Ecoregion within the Democratic Republic of the Congo

The Eastern Congolian swamp forests (French: Forêts marécageuses de l'est du Congo) are a fairly intact but underresearched ecoregion of the tropical and subtropical moist broadleaf forests biome. It is located within the Democratic Republic of the Congo. This is the eastern half of one of the largest areas of swamps in the world.

==Setting==
The swamp forest is flat, wet forest between 300–400 m in elevation on the left bank of the Congo River, and spreading across a swathe of the Congo Basin, including some of the Congo's largest tributaries and the Stanley Falls area near Kisangani.

==Climate==
The climate is tropical and humid, with little seasonal variation. Average annual rainfall exceeds 2000 mm.

==Flora==
The forest is a mixture of habitats including wetlands and swamps, with drier forest and savanna slightly higher and flooded seasonally by the Congo and its tributaries.

==Fauna==
The region has been insufficiently researched by zoologists but is known to be home to forest elephants (Loxodonta africana cyclotis) (which may have been reduced by poaching, especially near the larger rivers), and several primates, including the rare bonobo (Pan paniscus).
The Congo is a natural barrier to movement of wildlife and many species only occur on this eastern side of the river, including many primates: the bonobo and also Angolan colobus (Colobus angolensis), Wolf's mona monkey (Cercopithecus wolfi), golden-bellied mangabey (Cercocebus galeritus chrysogaster), black mangabey (Lophocebus atterimus aterrimus), southern talapoin (Miopithecus talapoin) and the Dryas monkey (Cercopithecus dryas).

Near-endemic mammals include Hutterer's brush-furred mouse (Lophuromys huttereri), Allen's striped bat (Chalinolobus alboguttatus), and Muton's soft-furred mouse (Praomys mutoni).

These rainforests are rich in birdlife including the Congo sunbird (Cinnyris congensis), African river martin (Pseudochelidon eurystomina) and Congo martin (Riparia congica).

Endemic amphibians and reptiles include a small frog (Cryptothylax minutus), Chapin's chameleon (Trioceros chapini), a wall lizard (Gastropholis tropidopholis), the Zaire snake-eater (Polemon robustus), and a worm lizard (Zygaspis dolichomenta).

==Threats and conservation==
The Congo River allows access to these forests with subsequent logging and poaching of wildlife, particularly of forest elephants.

===Protected areas===
25.65% of the ecoregion is in protected areas.

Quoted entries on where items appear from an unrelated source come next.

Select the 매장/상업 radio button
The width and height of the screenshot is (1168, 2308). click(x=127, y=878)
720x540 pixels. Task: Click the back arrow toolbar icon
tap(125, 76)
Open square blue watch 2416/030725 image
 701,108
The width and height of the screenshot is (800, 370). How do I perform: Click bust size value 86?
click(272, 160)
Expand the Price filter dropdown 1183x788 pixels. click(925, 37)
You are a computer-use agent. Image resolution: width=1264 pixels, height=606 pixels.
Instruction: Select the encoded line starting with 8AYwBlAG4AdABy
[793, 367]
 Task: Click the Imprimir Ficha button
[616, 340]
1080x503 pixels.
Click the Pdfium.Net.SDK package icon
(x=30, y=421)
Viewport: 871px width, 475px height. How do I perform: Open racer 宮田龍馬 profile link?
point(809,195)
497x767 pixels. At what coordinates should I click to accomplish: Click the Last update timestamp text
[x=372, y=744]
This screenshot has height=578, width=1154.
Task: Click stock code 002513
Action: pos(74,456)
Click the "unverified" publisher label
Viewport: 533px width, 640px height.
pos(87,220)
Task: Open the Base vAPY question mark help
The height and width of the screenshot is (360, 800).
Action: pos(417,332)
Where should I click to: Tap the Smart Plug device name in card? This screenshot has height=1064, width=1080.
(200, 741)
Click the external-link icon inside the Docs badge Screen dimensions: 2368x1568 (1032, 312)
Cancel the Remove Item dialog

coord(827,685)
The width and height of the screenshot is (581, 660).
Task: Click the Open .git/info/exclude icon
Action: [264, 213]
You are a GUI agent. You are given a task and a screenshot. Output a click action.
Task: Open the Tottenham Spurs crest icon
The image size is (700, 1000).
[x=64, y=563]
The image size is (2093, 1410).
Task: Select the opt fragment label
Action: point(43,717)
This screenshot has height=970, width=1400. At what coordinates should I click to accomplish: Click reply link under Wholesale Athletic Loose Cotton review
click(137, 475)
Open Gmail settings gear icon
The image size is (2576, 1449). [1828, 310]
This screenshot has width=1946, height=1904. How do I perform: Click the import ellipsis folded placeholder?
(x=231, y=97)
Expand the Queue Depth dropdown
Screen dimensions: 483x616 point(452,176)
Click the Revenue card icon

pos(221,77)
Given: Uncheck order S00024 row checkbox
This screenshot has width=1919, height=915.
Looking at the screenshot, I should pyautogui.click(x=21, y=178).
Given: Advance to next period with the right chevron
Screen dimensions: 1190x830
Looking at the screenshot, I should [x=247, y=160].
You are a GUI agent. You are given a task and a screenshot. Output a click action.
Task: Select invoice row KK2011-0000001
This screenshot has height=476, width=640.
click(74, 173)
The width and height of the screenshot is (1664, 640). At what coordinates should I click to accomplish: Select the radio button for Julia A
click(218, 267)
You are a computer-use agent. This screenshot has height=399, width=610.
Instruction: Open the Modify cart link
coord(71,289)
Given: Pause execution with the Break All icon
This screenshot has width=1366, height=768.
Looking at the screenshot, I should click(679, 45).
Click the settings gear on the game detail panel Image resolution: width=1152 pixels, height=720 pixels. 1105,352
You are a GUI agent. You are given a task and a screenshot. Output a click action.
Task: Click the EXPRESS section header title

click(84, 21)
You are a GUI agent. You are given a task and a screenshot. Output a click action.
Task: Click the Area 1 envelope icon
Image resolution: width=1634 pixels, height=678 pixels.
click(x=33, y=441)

Protected areas include the huge Salonga National Park, Lomami National Park, Yangambi Biosphere Reserve, Lomako-Yokokala Nature Reserve, and Tumba-Lediima Nature Reserve. Salonga National Park is also designated a World Heritage Site. The Ngiri Ramsar Site, a designated wetland of international importance, covers a portion of the ecoregion.